Первым русским дадаистом был, скорее, его друг и учитель Илья Зданевич. Именно в его архиве в 1990-х годах была обнаружена папка со стихами Поплавского, написанными по канонам дада.

Потом в архиве Марии Васильевны Розановой нашлись и другие дадаистские эксперименты Поплавского. Все эти тексты позже были изданы отдельными сборниками благодаря кропотливой работе Сергея Кудрявцева, за что ему мой личный поклон. Я, к сожалению, не большой знаток этого периода творчества Поплавского, но мне всегда казалась очень важной инициатива Зданевича и литературной группы «Через», пытавшихся создать рамку для встречи русских и французских авангардистов. И ему действительно удалось организовать несколько литературных чтений, в которых Поплавский принимал участие и как поэт, и как художник. Мысль, что однажды будут-таки найдены его художественные работы, меня очень интригует.

Ранняя смерть Поплавского хорошо вписывается в тот миф, который он выстроил вокруг себя. Важно ли, что Поплавский погиб так рано и именно таким образом? Сложно представить, чтобы он «встроился» в жизнь. Или нет?

Сложно (смеется). Тот, кто заявлял «Не жить и сохраняться, а сгорать и исчезать, прекрасно пламенея, озаряя своим исчезновением золотое небо», а на вопрос самому себе «Как жить?» отвечал «Погибать!», вряд ли мог «встроиться» в жизнь.

Гибель виделась Поплавскому как единственная возможность реализоваться, единственное обещание будущего для своих стихов и стихов всего «незамеченного поколения» писателей-младоэмигрантов: «Именно если эмиграция погибнет, то только умирая, исчезая, расточаясь, она сможет допеться, голос ее может зазвучать в веках золотых. Ибо только все умирающее поет в духе» — из дневника за 1929 год.

При этом я не думаю, что Поплавский был суицидален. Он явно о другой смерти говорит: долгой, сонной — как бы «общей», поколенческой.

Действительно, Поплавский вряд ли подразумевал самоубийство. Точнее, вряд ли видел в нем какую-либо необходимость. Окружающая его повседневность и так стремительно гнала это поколение к смерти: от голода, физических и душевных болезней, а потом и от геноцида.

К Поплавскому сегодня обращаются, кажется, чаще, чем когда-либо прежде. Мне кажется, здесь важную роль играет его аутсайдерство. Поплавский — неудачник (в благородном смысле этого слова), и его мироощущение очень современно: он не вписывается в мир (и не хочет пытаться), существует как бы параллельно всему, что вокруг него, потому что для него в мире места нет. Сегодня так чувствует себя каждый второй человек, если не каждый первый.
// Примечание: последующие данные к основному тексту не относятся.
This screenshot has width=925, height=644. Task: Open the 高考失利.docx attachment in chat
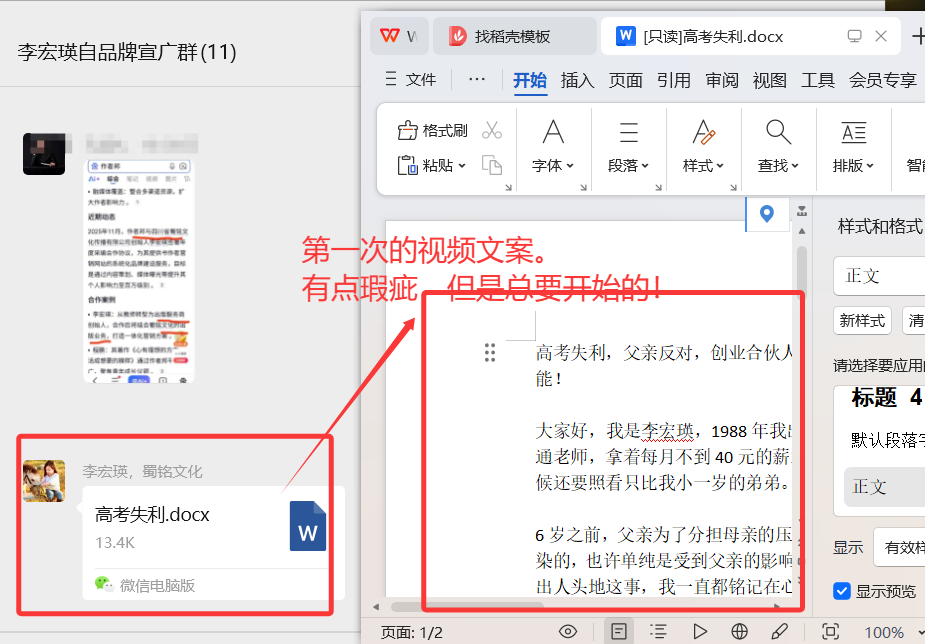[x=212, y=525]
Да, к сожалению, Поплавский очень созвучен современному человеку в своей растерянности перед стремительно изменяющимся и разрушающимся миром, перед личным непроницаемым будущим, перед ощущением «последних времен».

Сейчас многие из нас находятся в той же турбулентности: кто вынужденно покинув страну, кто вынужденно оставшись. В любом из этих сценариев аутсайдерство — основное состояние. И когда ты можешь соотнести себя с очень схожим опытом, так ярко выраженным в слове, тебе, несмотря на родство боли и растерянности, парадоксальным образом становится легче.